> [Collection entries]:
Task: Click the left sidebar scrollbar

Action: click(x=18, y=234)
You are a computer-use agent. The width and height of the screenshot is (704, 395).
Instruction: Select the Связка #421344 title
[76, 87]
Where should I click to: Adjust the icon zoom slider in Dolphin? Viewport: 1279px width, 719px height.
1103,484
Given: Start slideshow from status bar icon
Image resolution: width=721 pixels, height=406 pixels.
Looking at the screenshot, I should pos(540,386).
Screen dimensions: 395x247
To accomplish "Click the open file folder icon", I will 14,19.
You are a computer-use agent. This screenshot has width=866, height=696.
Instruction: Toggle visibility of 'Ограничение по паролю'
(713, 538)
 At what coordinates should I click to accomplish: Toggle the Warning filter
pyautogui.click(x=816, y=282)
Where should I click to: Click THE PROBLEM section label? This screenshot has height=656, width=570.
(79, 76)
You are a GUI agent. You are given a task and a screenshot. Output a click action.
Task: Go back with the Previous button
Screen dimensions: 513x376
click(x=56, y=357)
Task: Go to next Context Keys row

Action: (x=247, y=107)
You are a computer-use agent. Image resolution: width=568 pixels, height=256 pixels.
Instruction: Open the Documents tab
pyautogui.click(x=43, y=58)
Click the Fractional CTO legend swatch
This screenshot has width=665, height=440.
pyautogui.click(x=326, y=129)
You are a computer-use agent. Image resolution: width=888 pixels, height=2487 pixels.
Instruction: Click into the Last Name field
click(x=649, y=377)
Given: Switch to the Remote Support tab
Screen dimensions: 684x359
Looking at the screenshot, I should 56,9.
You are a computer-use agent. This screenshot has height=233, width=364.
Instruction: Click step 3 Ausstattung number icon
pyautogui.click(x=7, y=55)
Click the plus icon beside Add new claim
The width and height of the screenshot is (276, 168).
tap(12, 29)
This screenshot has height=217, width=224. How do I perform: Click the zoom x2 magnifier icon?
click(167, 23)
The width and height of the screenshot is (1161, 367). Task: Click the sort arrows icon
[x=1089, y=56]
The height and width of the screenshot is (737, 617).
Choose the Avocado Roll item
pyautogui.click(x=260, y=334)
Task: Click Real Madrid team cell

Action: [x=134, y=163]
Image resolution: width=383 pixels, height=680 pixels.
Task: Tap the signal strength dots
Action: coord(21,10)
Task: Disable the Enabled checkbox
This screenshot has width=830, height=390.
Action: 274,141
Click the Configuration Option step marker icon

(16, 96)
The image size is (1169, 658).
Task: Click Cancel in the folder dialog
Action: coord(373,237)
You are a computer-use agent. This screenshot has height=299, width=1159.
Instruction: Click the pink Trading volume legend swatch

> [Task description]: Format the lines above as a numbered list and omit the blank lines.

> [Solution]:
1. Task: Click the left sidebar scrollbar
2. Action: click(x=18, y=234)
3. You are a computer-use agent. The width and height of the screenshot is (704, 395).
4. Instruction: Select the Связка #421344 title
5. [76, 87]
6. Where should I click to: Adjust the icon zoom slider in Dolphin? Viewport: 1279px width, 719px height.
7. 1103,484
8. Given: Start slideshow from status bar icon
9. Image resolution: width=721 pixels, height=406 pixels.
10. Looking at the screenshot, I should pos(540,386).
11. Screen dimensions: 395x247
12. To accomplish "Click the open file folder icon", I will 14,19.
13. You are a computer-use agent. This screenshot has width=866, height=696.
14. Instruction: Toggle visibility of 'Ограничение по паролю'
15. (713, 538)
16.  At what coordinates should I click to accomplish: Toggle the Warning filter
17. pyautogui.click(x=816, y=282)
18. Where should I click to: Click THE PROBLEM section label? This screenshot has height=656, width=570.
19. (79, 76)
20. You are a GUI agent. You are given a task and a screenshot. Output a click action.
21. Task: Go back with the Previous button
22. Screen dimensions: 513x376
23. click(x=56, y=357)
24. Task: Go to next Context Keys row
25. Action: (x=247, y=107)
26. You are a computer-use agent. Image resolution: width=568 pixels, height=256 pixels.
27. Instruction: Open the Documents tab
28. pyautogui.click(x=43, y=58)
29. Click the Fractional CTO legend swatch
30. This screenshot has width=665, height=440.
31. pyautogui.click(x=326, y=129)
32. You are a computer-use agent. Image resolution: width=888 pixels, height=2487 pixels.
33. Instruction: Click into the Last Name field
34. click(x=649, y=377)
35. Given: Switch to the Remote Support tab
36. Screen dimensions: 684x359
37. Looking at the screenshot, I should 56,9.
38. You are a computer-use agent. This screenshot has height=233, width=364.
39. Instruction: Click step 3 Ausstattung number icon
40. pyautogui.click(x=7, y=55)
41. Click the plus icon beside Add new claim
42. The width and height of the screenshot is (276, 168).
43. tap(12, 29)
44. This screenshot has height=217, width=224. How do I perform: Click the zoom x2 magnifier icon?
45. click(167, 23)
46. The width and height of the screenshot is (1161, 367). Task: Click the sort arrows icon
47. [x=1089, y=56]
48. The height and width of the screenshot is (737, 617).
49. Choose the Avocado Roll item
50. pyautogui.click(x=260, y=334)
51. Task: Click Real Madrid team cell
52. Action: [x=134, y=163]
53. Image resolution: width=383 pixels, height=680 pixels.
54. Task: Tap the signal strength dots
55. Action: coord(21,10)
56. Task: Disable the Enabled checkbox
57. This screenshot has width=830, height=390.
58. Action: 274,141
59. Click the Configuration Option step marker icon
60. (16, 96)
61. The image size is (1169, 658).
62. Task: Click Cancel in the folder dialog
63. Action: coord(373,237)
64. You are a computer-use agent. This screenshot has height=299, width=1159.
65. Instruction: Click the pink Trading volume legend swatch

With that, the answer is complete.